A race that came to a very abrupt end! 💥
Thankfully @mvkoficial12 was able to walk away from this scary get off unscathed! 🙌#AustrianGP 🏁 pic.twitter.com/NbU63tHZSv
MotoGP™🏁 (@MotoGP) August 23, 2020
Another factor in improved rider safety is that designers have aimed to create safer crashes. You see, there are two main ways to wipe out on a motorcycle: low-side and high-side. In a low-side crash, a rider leans too far into a turn, the front wheel slides out, and the rider winds up on the ground beside the bike. When that happens, rider and bike slide straight away from the curve into one of those carefully designed runoff areas, removing themselves from traffic with just a few bruises. In a high-side crash, the rear tire comes loose, usually under power, and then regains traction with a different vector, twisting the bike and throwing the rider into the air. That’s obviously a heavier impact, but it’s also less likely to fall away from the racing line. Bikes in the early 1990s were notoriously prone to high-sides — a documentary about that era is called “The Unrideables” — but today, electronic traction control and advanced tire chemistry make those crashes relatively rare.

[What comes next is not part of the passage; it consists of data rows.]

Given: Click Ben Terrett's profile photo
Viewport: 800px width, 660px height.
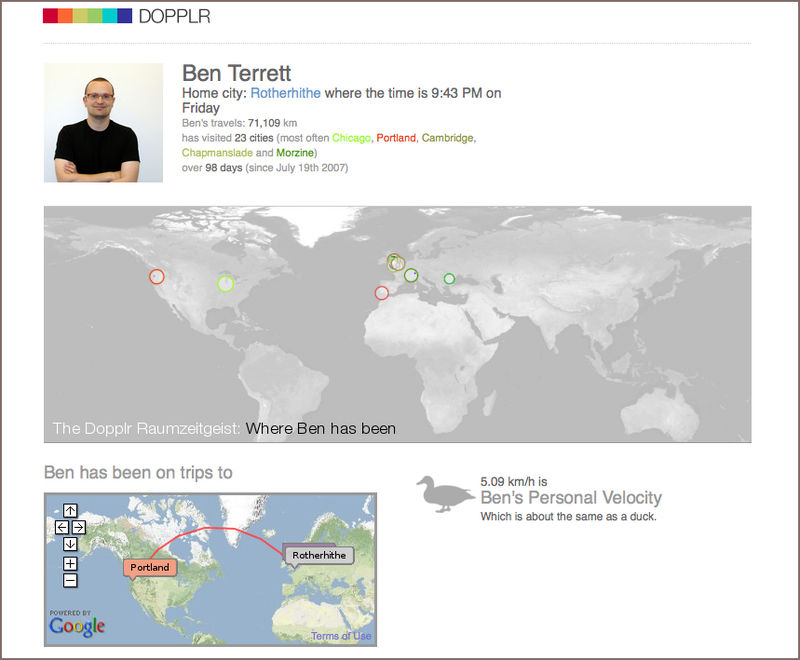Looking at the screenshot, I should [103, 123].
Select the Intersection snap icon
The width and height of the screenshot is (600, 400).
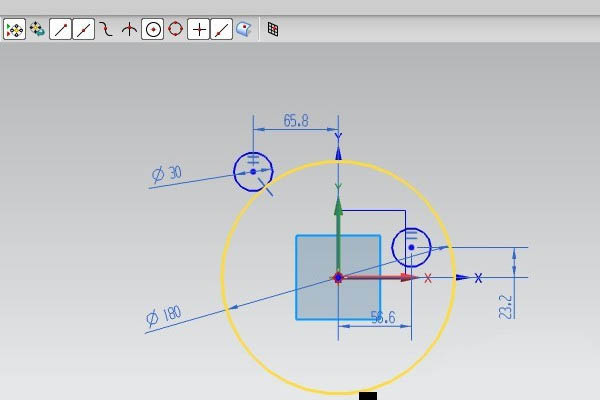129,30
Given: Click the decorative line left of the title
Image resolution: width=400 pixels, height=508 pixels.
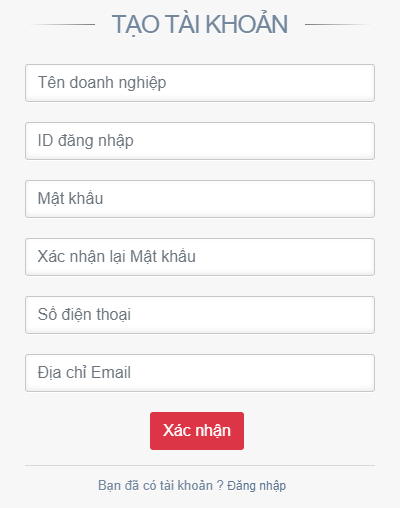Looking at the screenshot, I should (x=60, y=24).
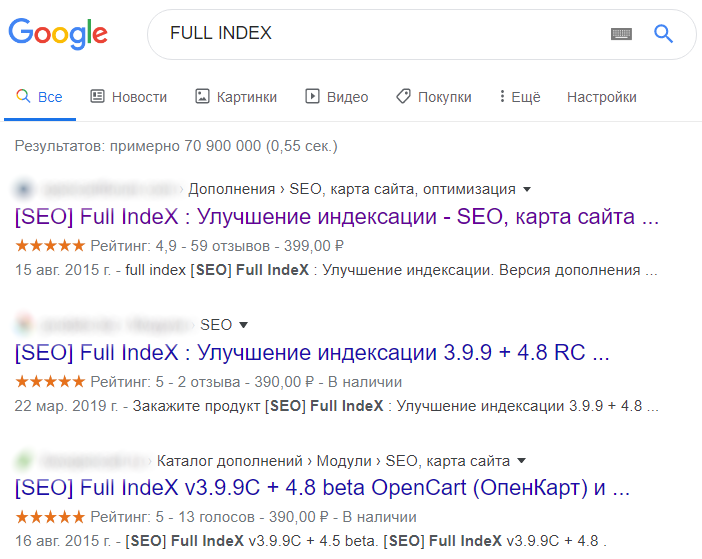Click the blue search magnifier button
Screen dimensions: 702x559
pyautogui.click(x=663, y=34)
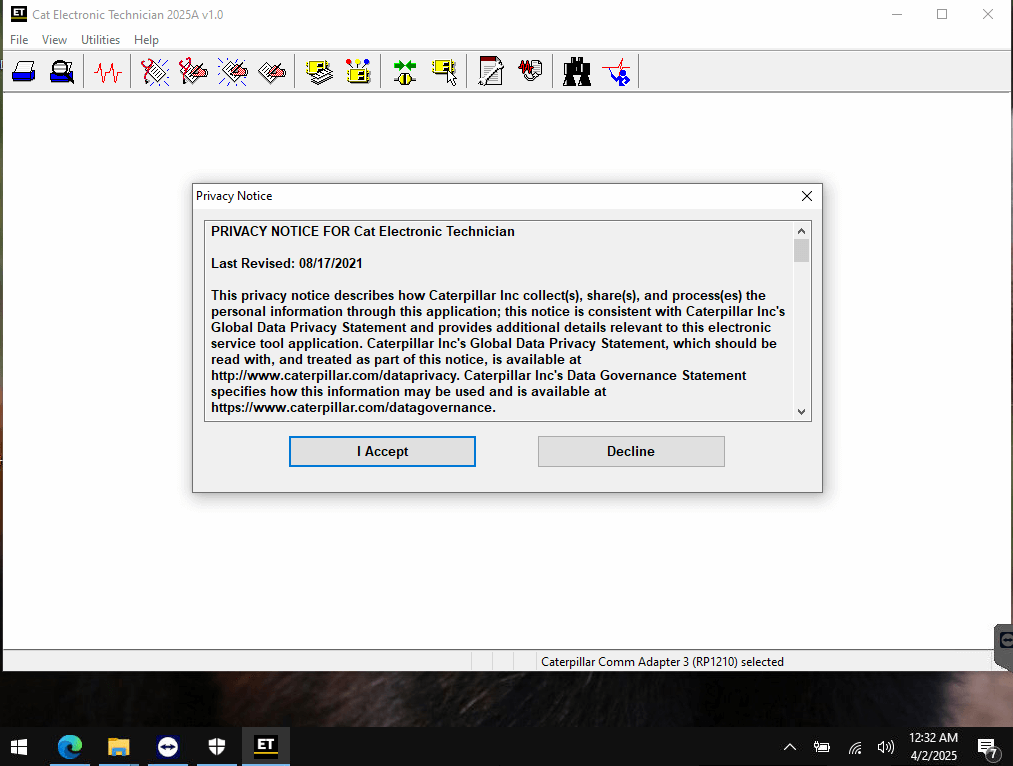Open the stacked ECM Summary icon
The width and height of the screenshot is (1013, 766).
[319, 72]
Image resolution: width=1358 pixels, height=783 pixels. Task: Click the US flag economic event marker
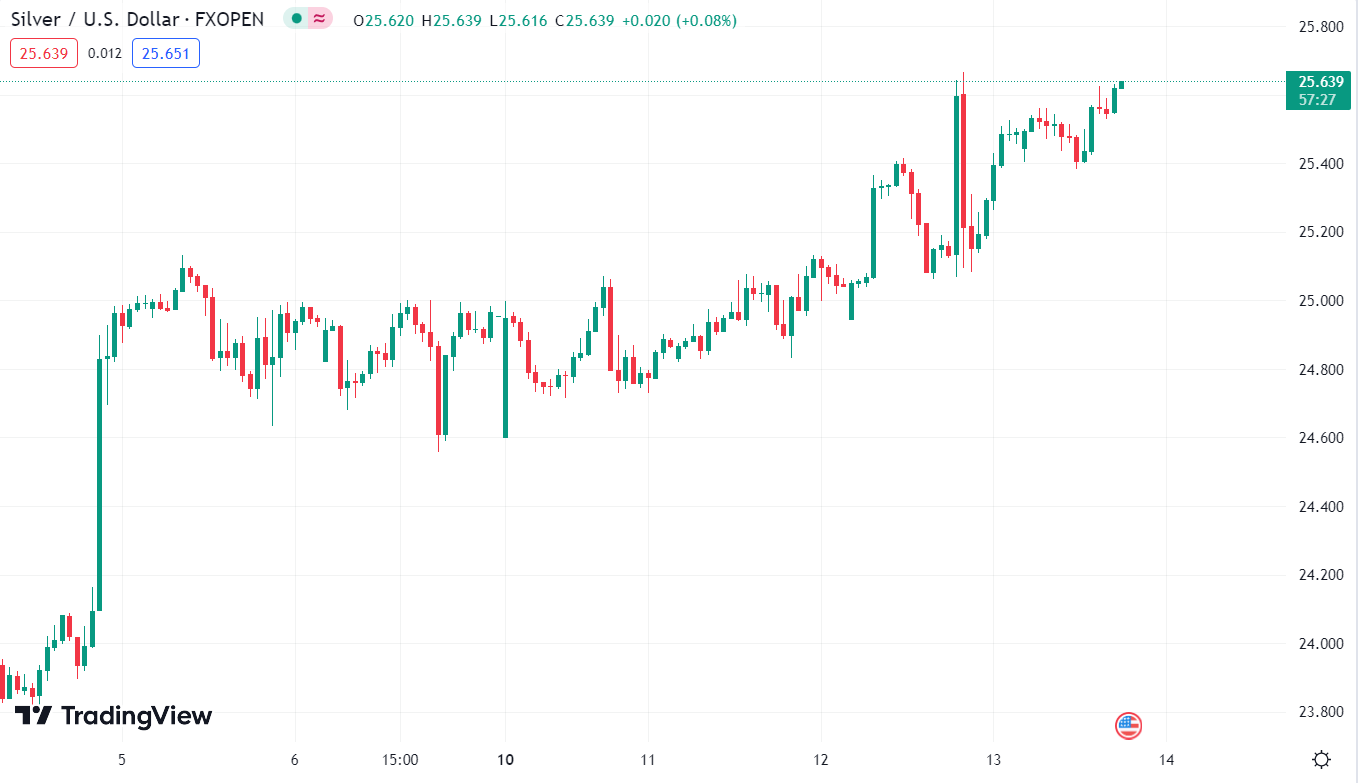[1128, 726]
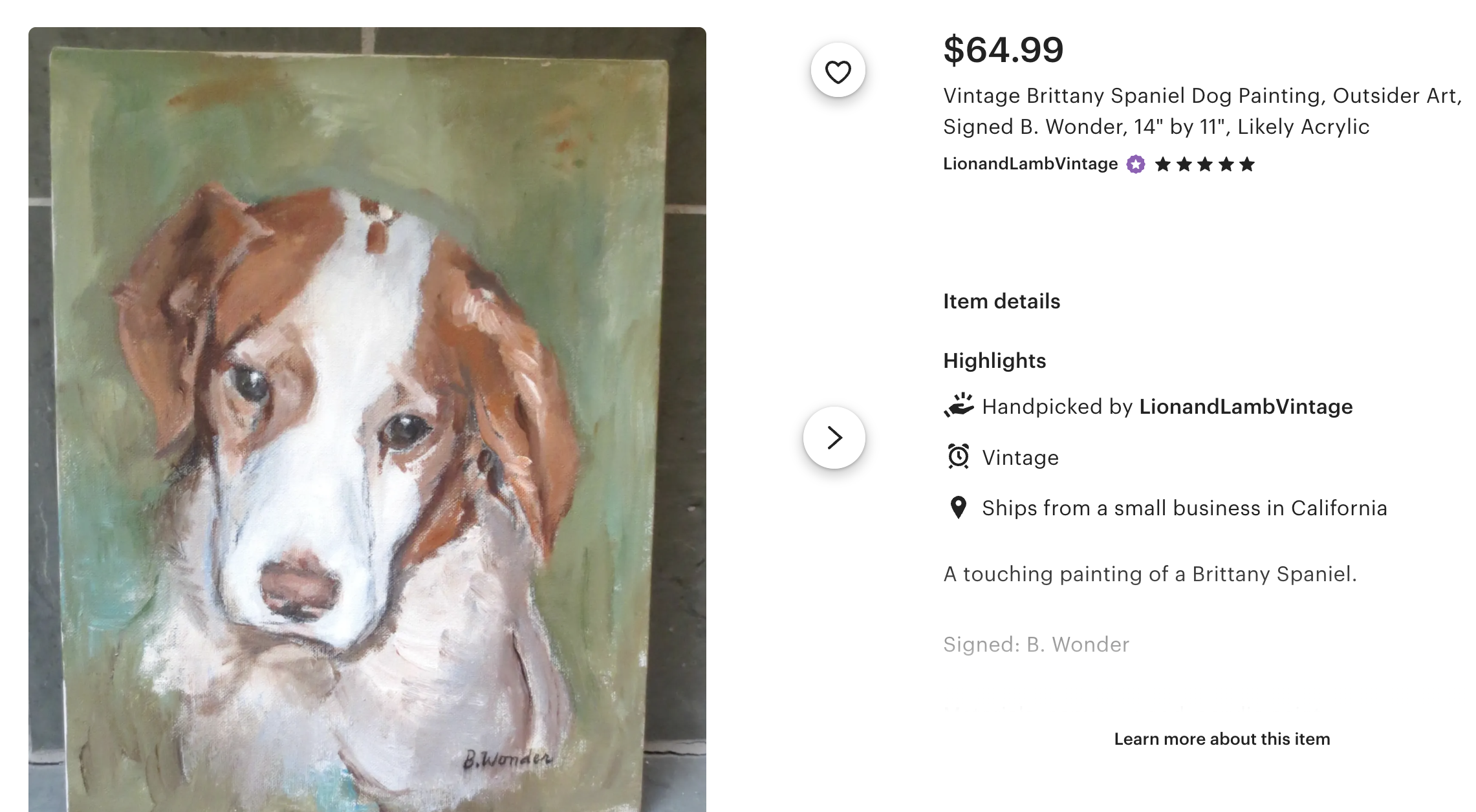The image size is (1476, 812).
Task: Click Ships from a small business text
Action: click(1184, 508)
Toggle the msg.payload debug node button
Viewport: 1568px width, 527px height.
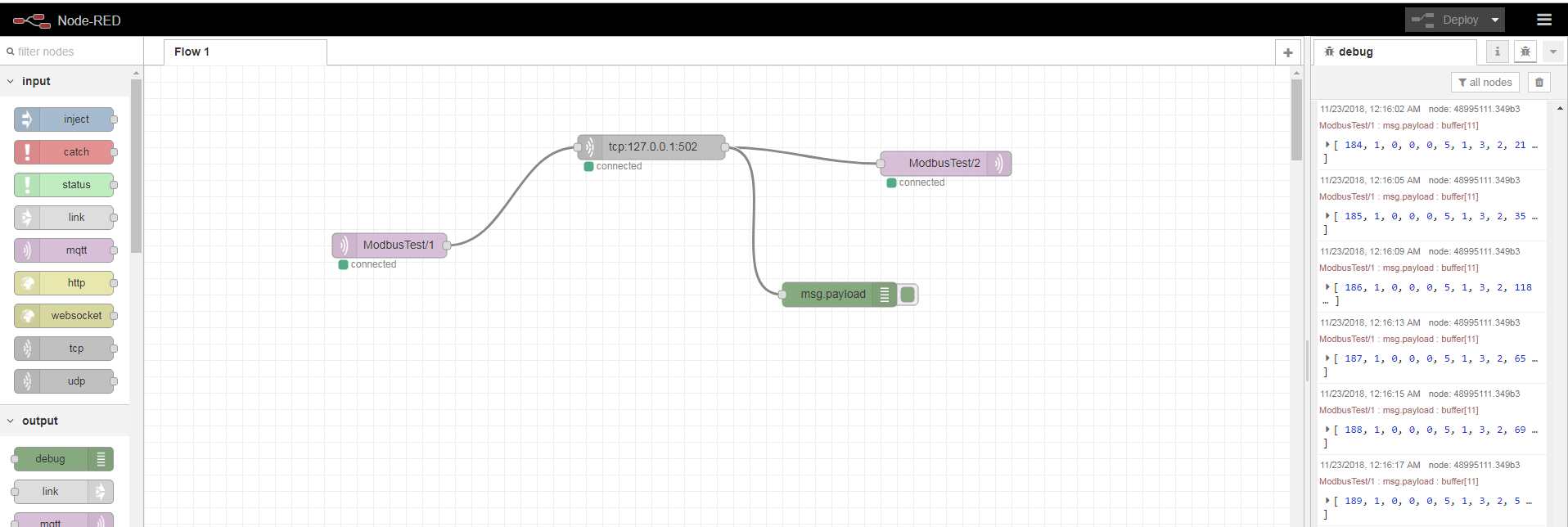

And of course, when injuries do happen, emergency medical care is far better than it was even ten years ago. MotoGP rider Jorge Martín had a horrific incident in Portugal just a few weeks ago, was rushed into surgery, and is expected to return to racing, possibly as soon as this season.

Still, there is the ever-present risk of death.
On May 29th, in a practice session for the Grand Prix d’Italia at Mugello, Swiss rider Jason Dupasquier fell in an apparent high-side crash, landed on the racing line and was immediately struck by the rider behind him. He died the next morning. He was nineteen, and had been competing in the Moto3 class, the rough equivalent of double-A minor league baseball – a professional athlete at the beginning of his career.
I’ve been worrying about this all week because I pay for a MotoGP VideoPass subscription, which means I’m a small part of the torrent of cash that sustains the sport that killed him. And it was always going to kill someone. The funds that pay for safer tires and tracks and emergency on-demand helicopter travel to top-tier hospitals also pay to put those kids in a pack, jostling for the best aerodynamic position, testing their skills, and sometimes losing badly.
And I don’t know how to square that. I quit watching the NFL because I was sick of how crooked and dangerous football was, but I never had a NFL League Pass subscription or even a cable bill that paid for it. If it was on TV I’d watch it, but at some point I no longer enjoyed it because I was watching people destroy themselves for my entertainment.
But here I am paying good money to watch a sport that’s, on balance, probably worse than football, because it’s not just dangerous for the competitors, but is a petroleum-driven climate nightmare (the all-electric MotoE class notwithstanding). And there’s the fact that new track being built in Indonesia also comes with a generous helping of alleged human rights violations. And the sponsors are pretty shady too, even without the once-omnipresent cigarette companies and their totally-not-a-tobacco-company subsidiaries.
If you’re running a team backed by Saudi Aramco and Mohammed Bin Salman, it’s probably time to take a good look at your soul. And if I’m paying ten bucks a race to watch it, then it’s probably time to take a good look at mine.